# [WHAT THIS EXERCISE ASKS]
**a.** In the passage about Enerplus, who was CEO for 12 years before Ian Dundas took the role?
**b.** Carry on the passage about Enerplus and its new CEO, starting right after its last sentence.

# [READING PASSAGE]
Take Calgary-based Enerplus for example. Enerplus is a successful E&P company with best-of-breed properties on both sides of the border. Its former CEO of 12 years, Gordon Kerr, successfully guided the company through its restructuring process when Enerplus transitioned from a Canadian oil and gas trust to a traditional E&P company. About 18 months ago however, Kerr made the decision to step down as CEO and president. Enter Ian Dundas, Enerplus' new CEO and president, and formerly the company's COO and executive vice president.

Having worked for Enerplus since 2002, Dundas had the advantage of knowing the company's culture and portfolio of properties from the inside. He held positions ranging from vice-president of business development, where he was responsible for acquisitions and divestment strategies, to COO and EVP, where he oversaw the development and execution of Enerplus's operational strategies and strategic planning.

However, ask Dundas about how he has seen the role of CEO evolve since he started at Enerplus in 2002, and he'll tell you: "I believe there's more complexity to the role of CEO than there's ever been. Capital market demands, environmental issues, active community participation, are all competing for a larger share of a CEO's time. And there's more communication both internally and externally than I ever realized. So if you aren't comfortable communicating you'd better get comfortable quick or the challenges of this position can quickly overwhelm you."

Communication at Enerplus, both internally and externally, played a particularly important role during Dundas' CEO appointment. The company was engaged in one of its most strategic transactions, the repositioning of the Enerplus portfolio from low-margin, shallow Canadian gas to higher margin resource potential with a focus on organic growth.

Dundas explained, "We started looking at our portfolio and the changing landscape of our resource potential, and quite frankly we didn't like what we saw. We were too scattered. We were too focused on low-margin business. We therefore made the decision to divest our low-margin shallow gas properties. And we redeployed capital toward higher-margin oil and natural gas properties, focusing on organic growth."

# [RAW RECORDS]
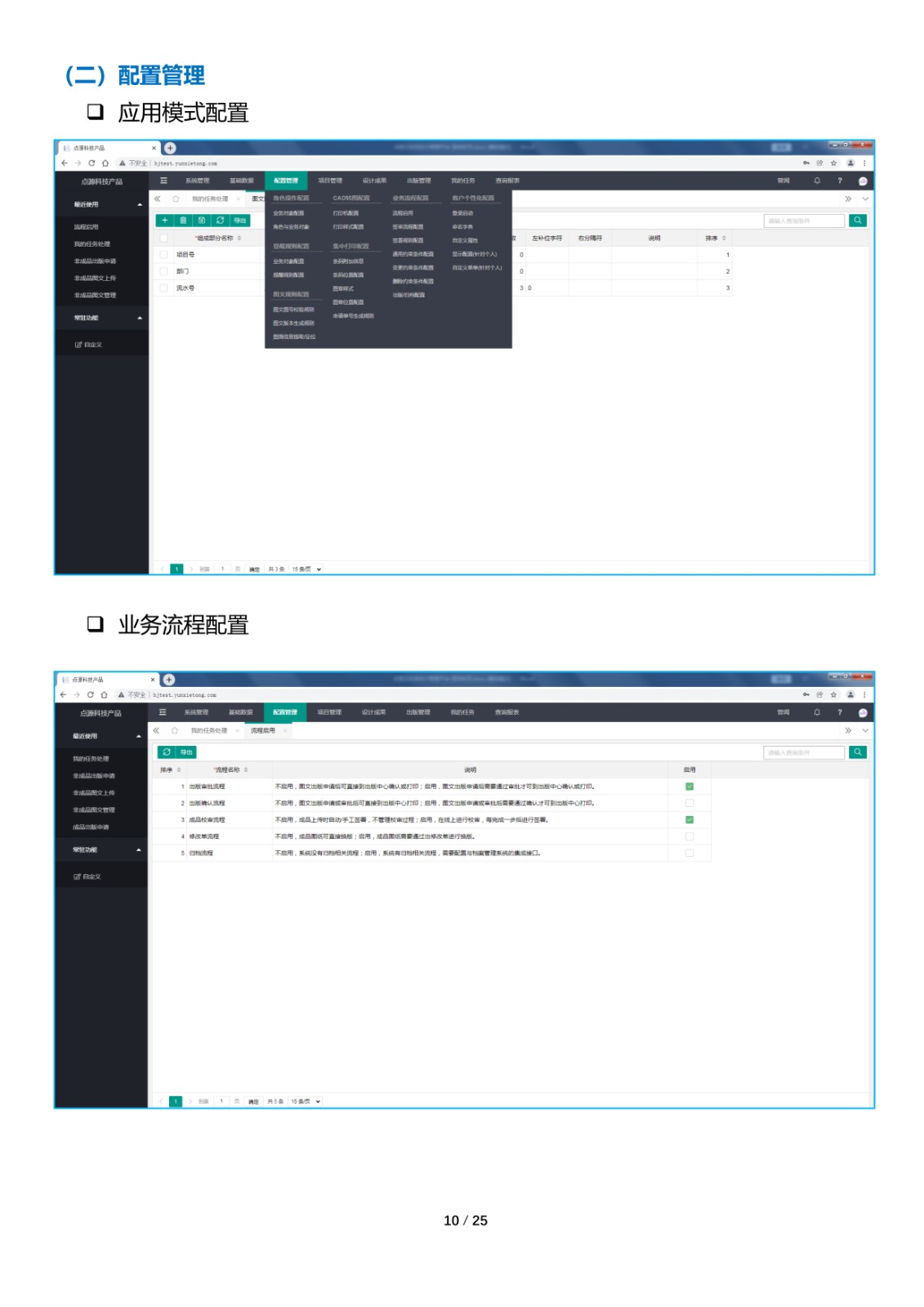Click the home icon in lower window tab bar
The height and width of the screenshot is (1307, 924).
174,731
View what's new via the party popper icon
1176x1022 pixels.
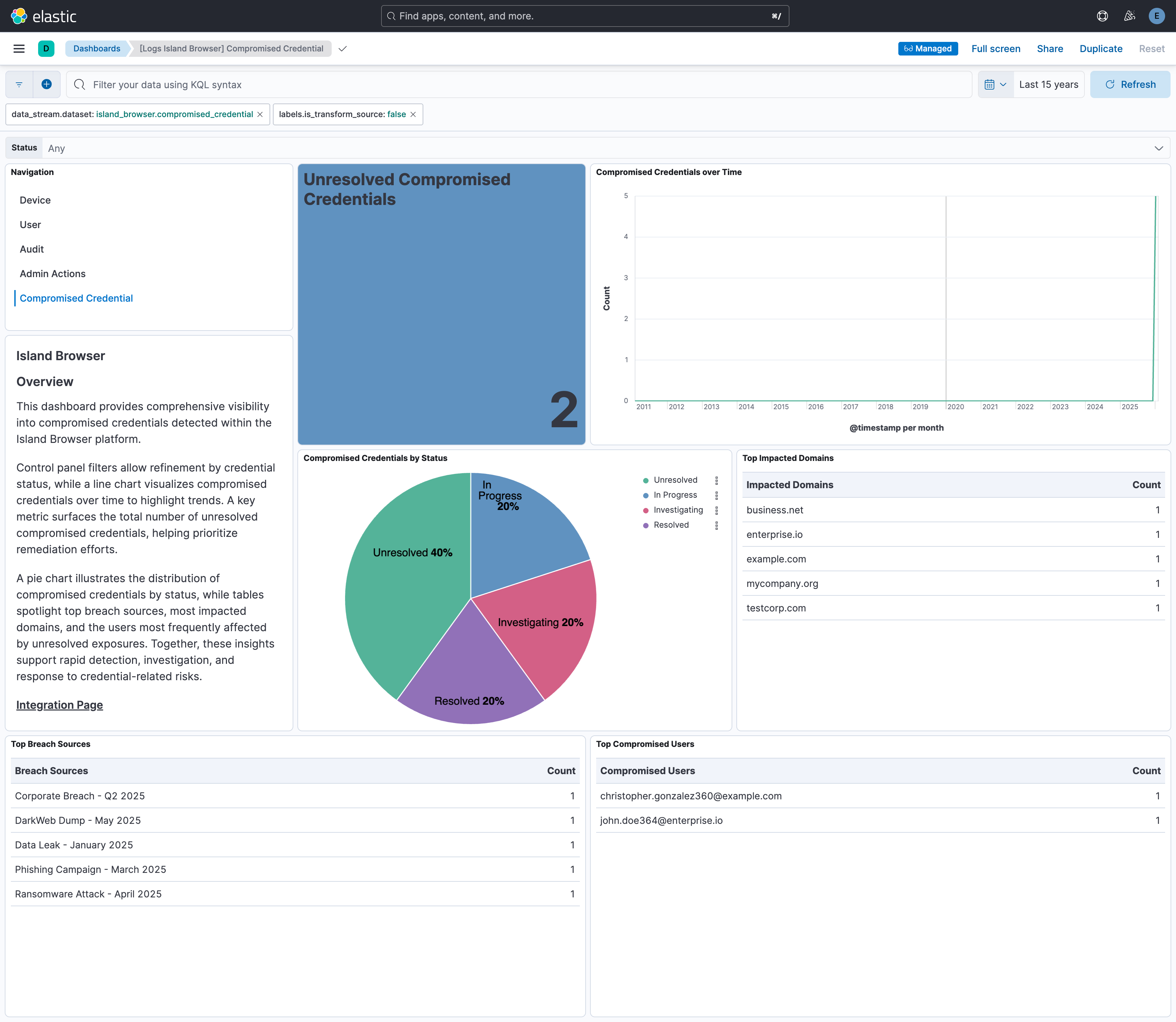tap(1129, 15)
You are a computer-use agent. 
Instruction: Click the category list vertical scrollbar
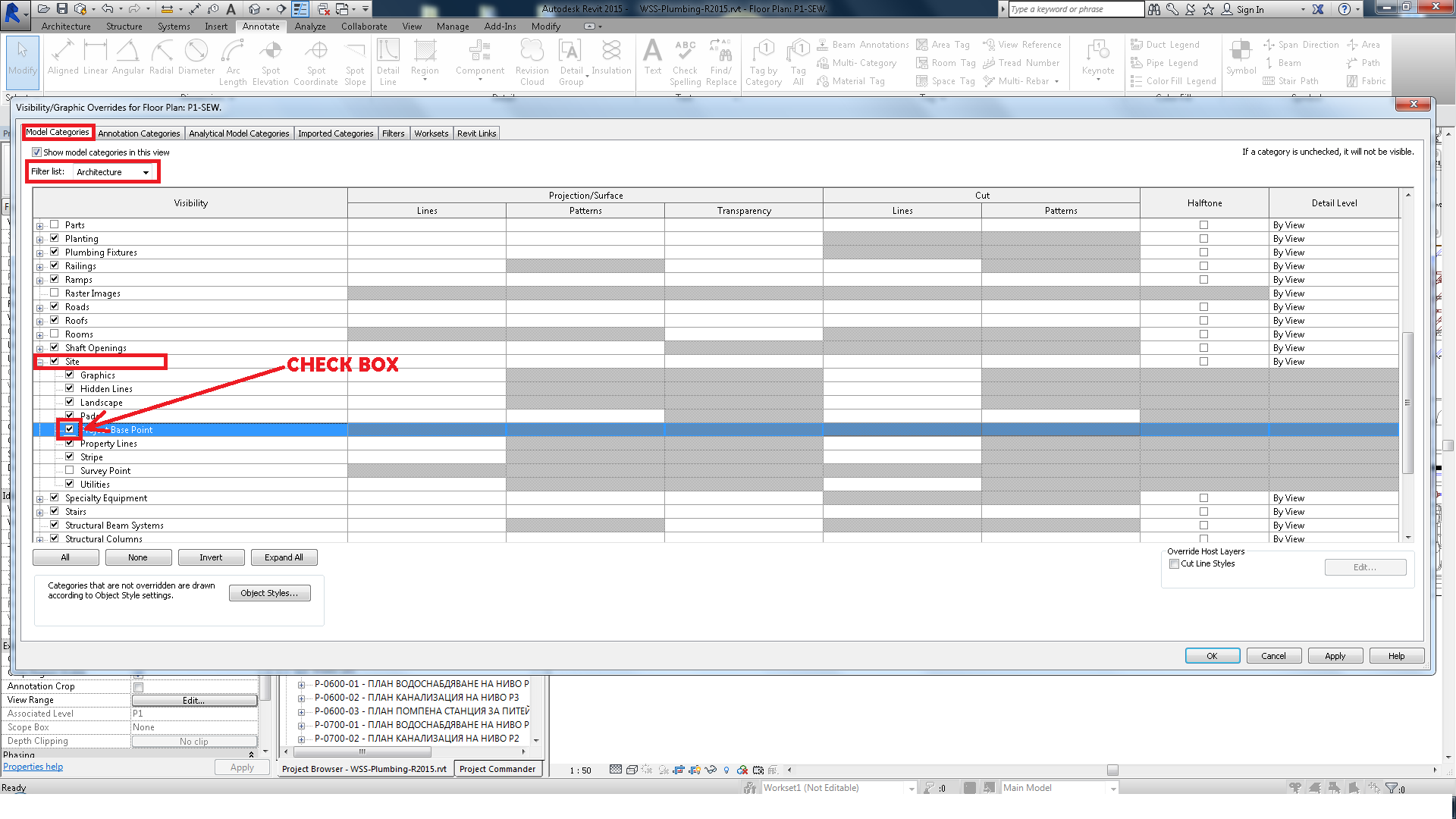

...

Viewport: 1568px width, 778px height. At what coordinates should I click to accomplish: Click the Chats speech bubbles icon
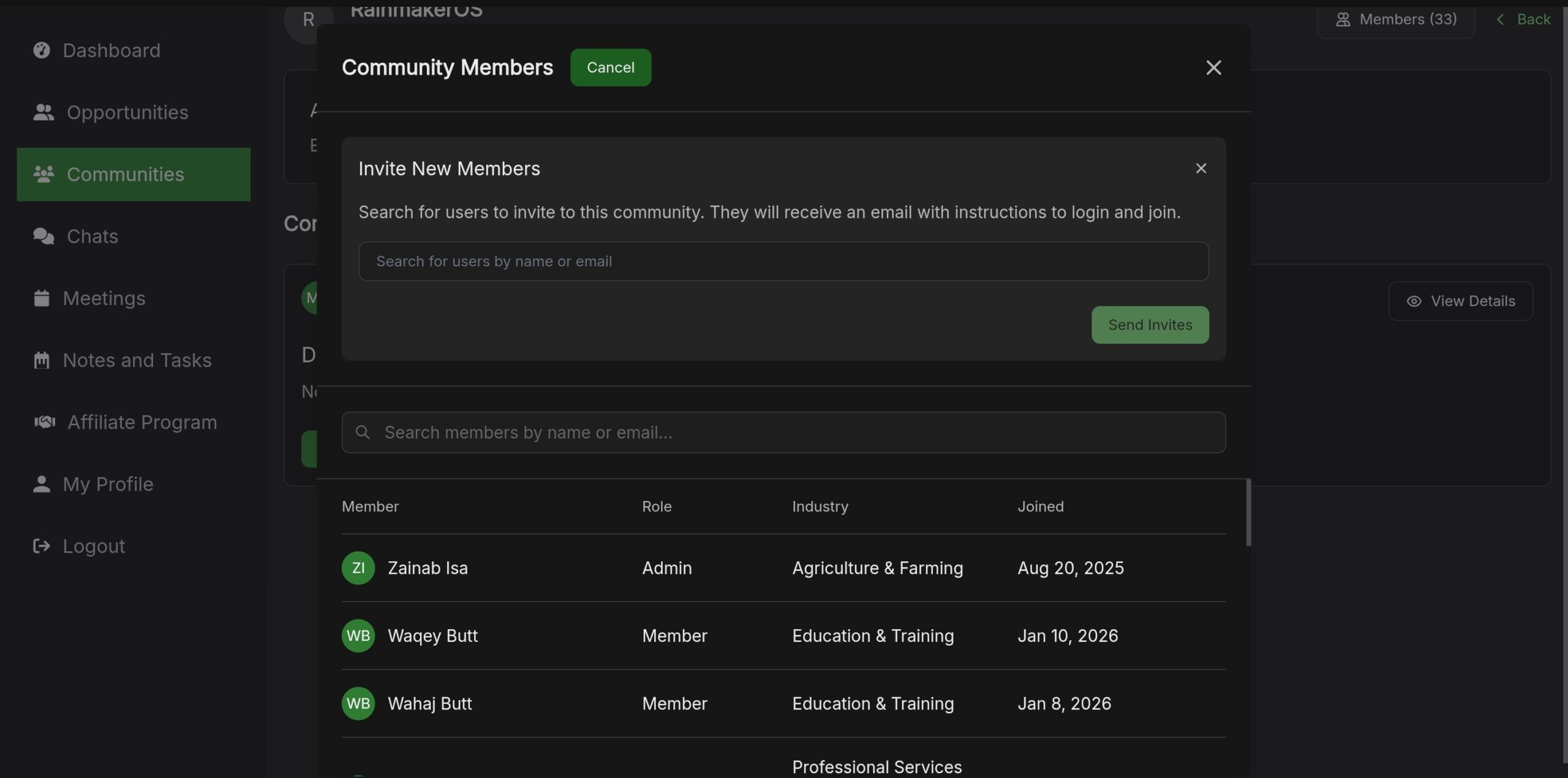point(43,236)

# [REPLIES]
**a.** Gordon Kerr

**b.**
The portfolio repositioning, clearly the correct decision, required constant communication with employees, shareholders, and community officials. And, as Dundas simultaneously communicated the benefits of the repositioning and navigated the company through a series of complex A&D transactions designed to make the company more profitable, his responsibilities continued to grow. From chief decision-maker to chief communicator to chief operations overseer, Dundas donned a new hat each day with new responsibilities.

The hard work, however, started to pay strong dividends as Enerplus's portfolio transitioned from a low-margin, shallow Canadian gas portfolio to a high-margin, resource- rich portfolio focused on organic growth.

Before long, Enerplus' relatively small production profile in the Bakken had grown from 10% of daily production to more than 25% of the company's daily production. As for the Marcellus, the results were even more astounding. Enerplus had grown from virtually no production in the play to exploitation efforts that were now contributing more than 50% of the company's daily natural gas production.

While the repositioning of the portfolio has been a significant accomplishment for Dundas, it is hardly his only task. Enerplus has long paid a dividend to its shareholders, a dividend that most have grown largely accustomed to.

Few shareholders can forget the day that Enerplus was forced to cut its dividend by 50%. It was the afternoon of June 12, 2012. The markets had already closed, and it was almost a full year before Dundas had even been appointed to the position of CEO. Nonetheless, anticipation of the oncoming dividend cut had a negative impact on Enerplus' valuation. The company was forced to take a long, hard look at the dividend program and adopt growth strategies that would support a sustainable plan. And that's exactly what Enerplus did.

Dundas explained: "The dividend has always been an important component of the Enerplus story. But it has to be smartly aligned with our growth strategy. We have to assure our shareholders that we can sustain a dividend without sacrificing production growth. Today, our dividend is based on a model that allows us to grow production, cash flow or EBITDA, and reserves - all on a per-share basis without having to sacrifice the company. This is the way we have created a successful, sustainable dividend at Enerplus."

The sustainable dividend policies initiated since July 2012 have clearly taken root as a large number of institutional shareholders have come charging back into the stock, significantly raising Enerplus's valuation.

For all the tasks, challenges, and requirements that today's CEO faces, perhaps none is more taxing than managing a complex shareholder base and activist investor. In recent years, shareholders, particularly activist shareholders, have played a pivotal role in rearranging board rooms, guiding management decisions, and in some cases, casting aside once-powerful corner office executives, most notably Aubrey McClendon, co-founder and former chairman and CEO of Chesapeake Energy, and Tom Ward, founder and former chairman and CEO of SandRidge Energy, and also a co-founder of Chesapeake Energy. Although neither McClendon nor Ward were sidelined for long, their respective departures from the companies they founded has resonated loudly in corporate board rooms along with the voice of activist investors.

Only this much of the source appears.